Spoilers for The French Mistake lie within. I adored that episode, really adored it! However, now I need to make some observations and who better to use than Dean?

Disclaimer: They killed Misha! And Kripke! Really? Does anyone really think that I'd let them kill "the attractive crying man?" Didn't think so.

Leader of Men.

Dean Winchester has handled a lot of bad situations in his life, bad being the understatement of the century in this instance. When the proverbial hits the rotating blade Dean is often the one to take charge and at least attempt to get everyone out. It is not an easy thing, having to be the one to take charge in a crisis, even if his choices sometimes turn out to be the wrong ones. So really it is not a wonder that Dean has turned to alcohol to cope with it all, even if he turned to it long before Hell.

So in a way he can half understand the sort of pressure that Cas is under right now. The way that the angels who have sided with him look to the rebel angel for solutions to the ever growing threat of Raphael winning the war cannot be easy on him. It is almost similar to the way that so many others spent time looking at Dean for a way to win the apocalypse. Castiel's most recent decision, however, to use the brothers as bait for Heaven's best assassin leaves something in Dean frozen.

Sure, Cas has done dick things to him in the past but this is something else. Somehow it surpasses the manipulations of Zachariah's orders and Castiel's naivety and becomes something else entirely. It becomes a betrayal and abandonment almost worse than all the others that Dean has suffered through. It labels him and Sam as 'expendable' in the angel's eyes, just another pair of soldiers to throw in front of the canons.

Castiel has signed them up for a war that neither brother knows how to fight and Dean needs answers desperately. Unfortunately, Cas is not coming when he is called and even after everything that is hardly the biggest surprise in the world.

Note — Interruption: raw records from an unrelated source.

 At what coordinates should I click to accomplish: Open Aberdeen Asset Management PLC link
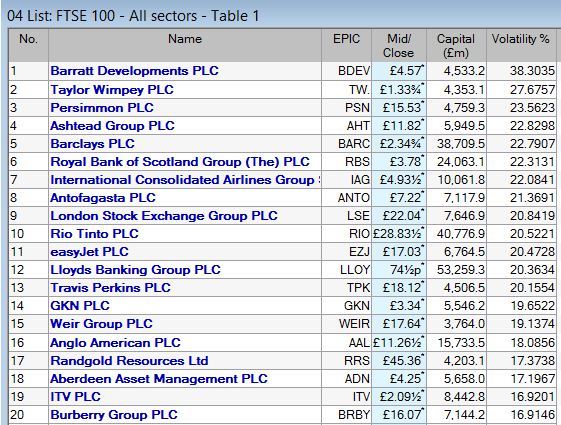(159, 378)
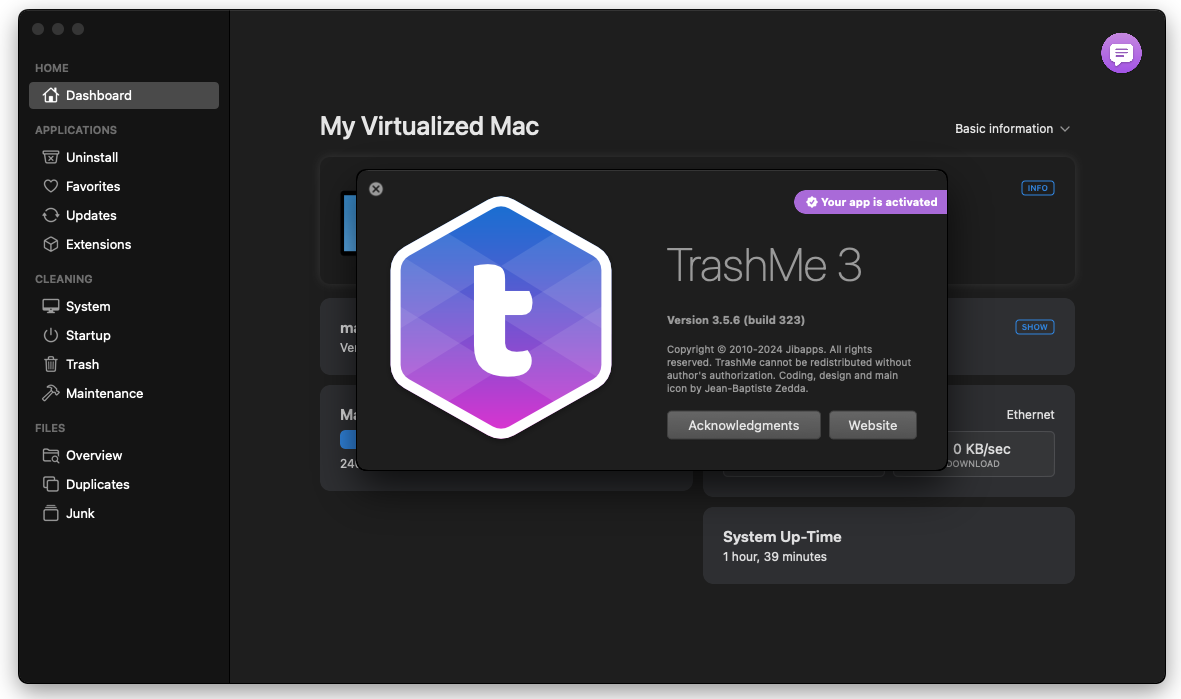Viewport: 1181px width, 699px height.
Task: Click the Dashboard house icon
Action: pos(50,96)
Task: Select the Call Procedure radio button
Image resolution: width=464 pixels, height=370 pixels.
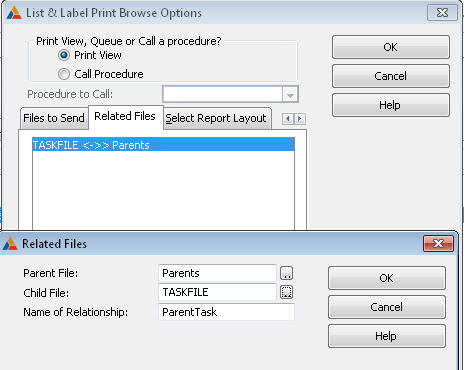Action: point(64,74)
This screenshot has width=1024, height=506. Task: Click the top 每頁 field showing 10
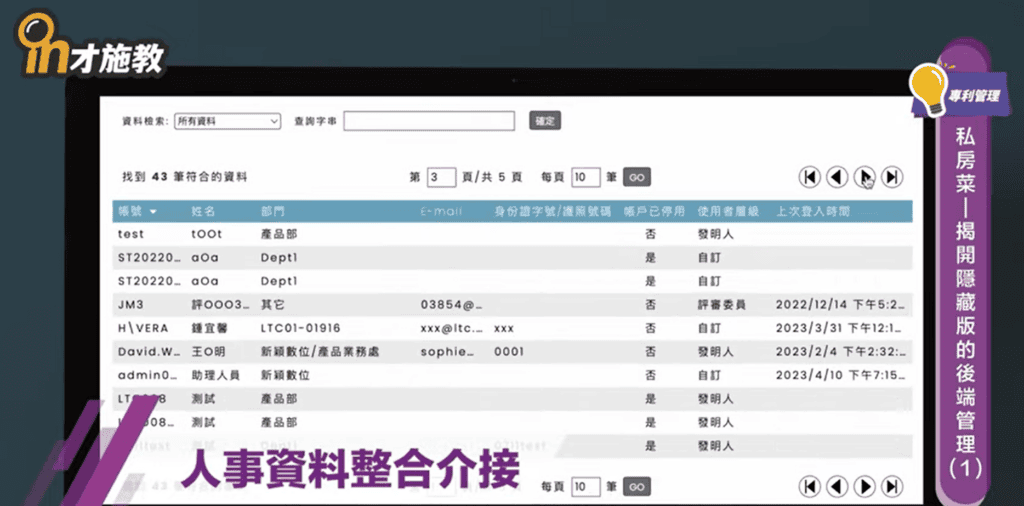point(585,177)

"If you're gonna mope about it, you mind doing it some place that I can't hear you?" Bobby demands from his chair behind his desk.

Outside the storm is still howling, the tarp that they have hastily erected to keep out the wind flaps worryingly and the air in the room is chill.

"I'm not moping," Dean snaps in response, draining his glass and refilling it from the already nearly empty new bottle. "I'm pissed."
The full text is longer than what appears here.